++++ Items ++++

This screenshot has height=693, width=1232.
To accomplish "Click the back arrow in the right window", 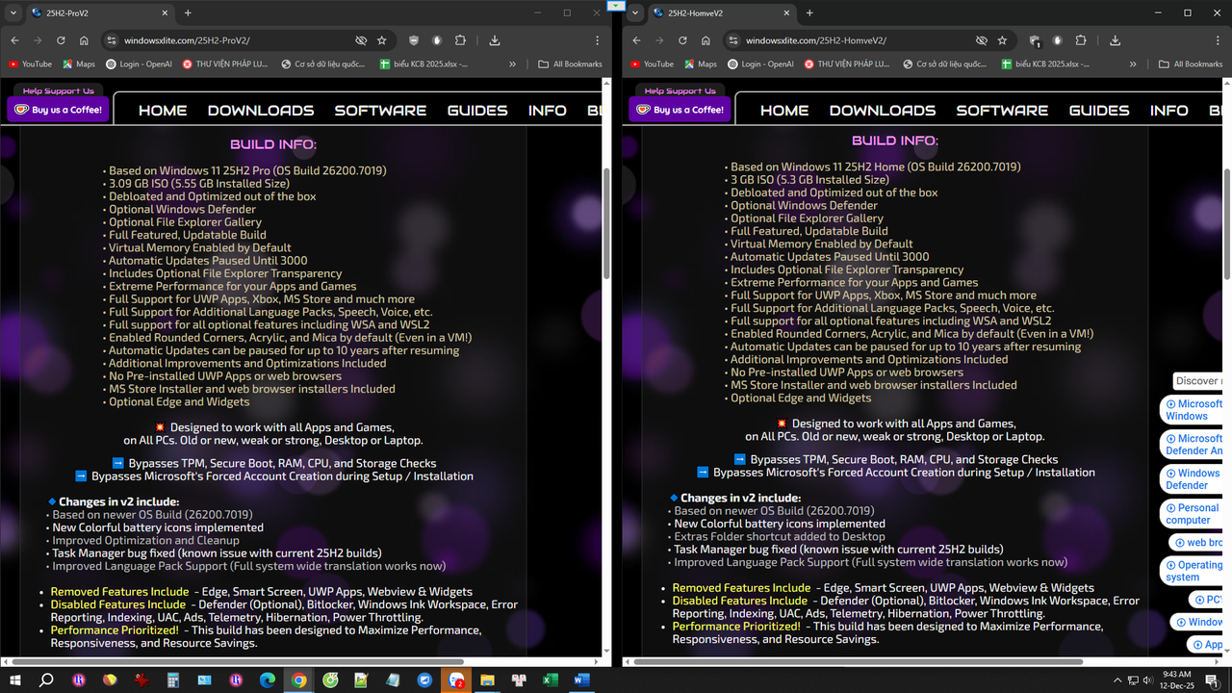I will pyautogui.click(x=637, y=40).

++++
++++ Items ++++

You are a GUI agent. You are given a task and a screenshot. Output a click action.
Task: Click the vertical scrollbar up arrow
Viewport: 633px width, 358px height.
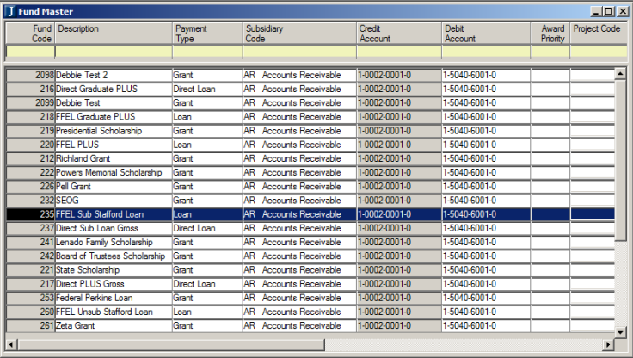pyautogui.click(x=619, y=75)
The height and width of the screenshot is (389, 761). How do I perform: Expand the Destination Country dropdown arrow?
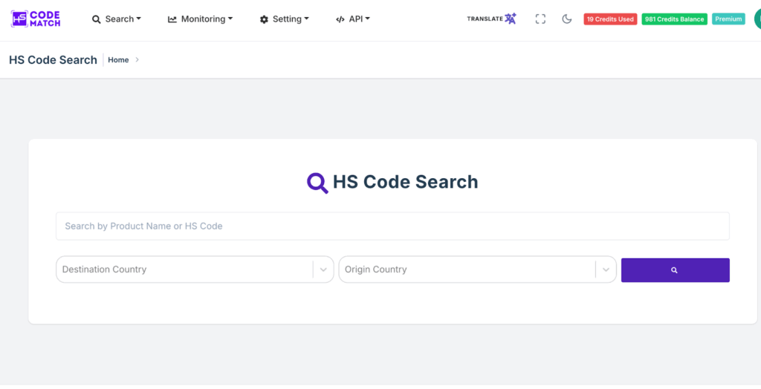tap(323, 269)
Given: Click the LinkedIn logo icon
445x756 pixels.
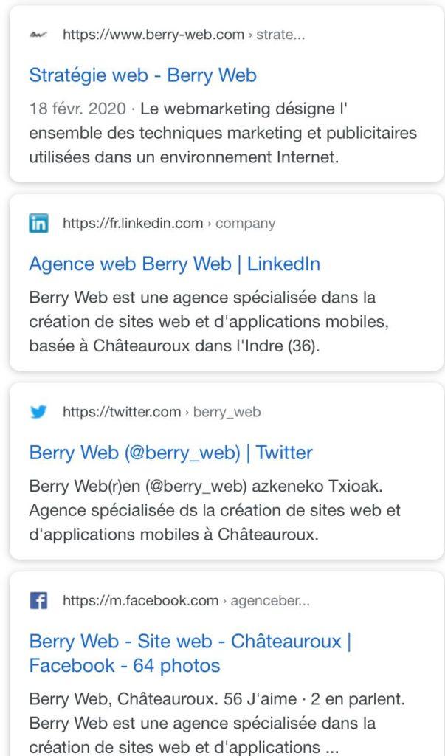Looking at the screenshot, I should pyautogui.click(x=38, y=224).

++++

Short problem =
Which lines in the items above contain the string "height", with case matching exactly? Pull out each of those lines and copy it.

The response =
This screenshot has height=693, width=1232.
Viewport: 633px width, 358px height.
The height and width of the screenshot is (389, 761). How do I perform: Expand the Destination Country dropdown arrow?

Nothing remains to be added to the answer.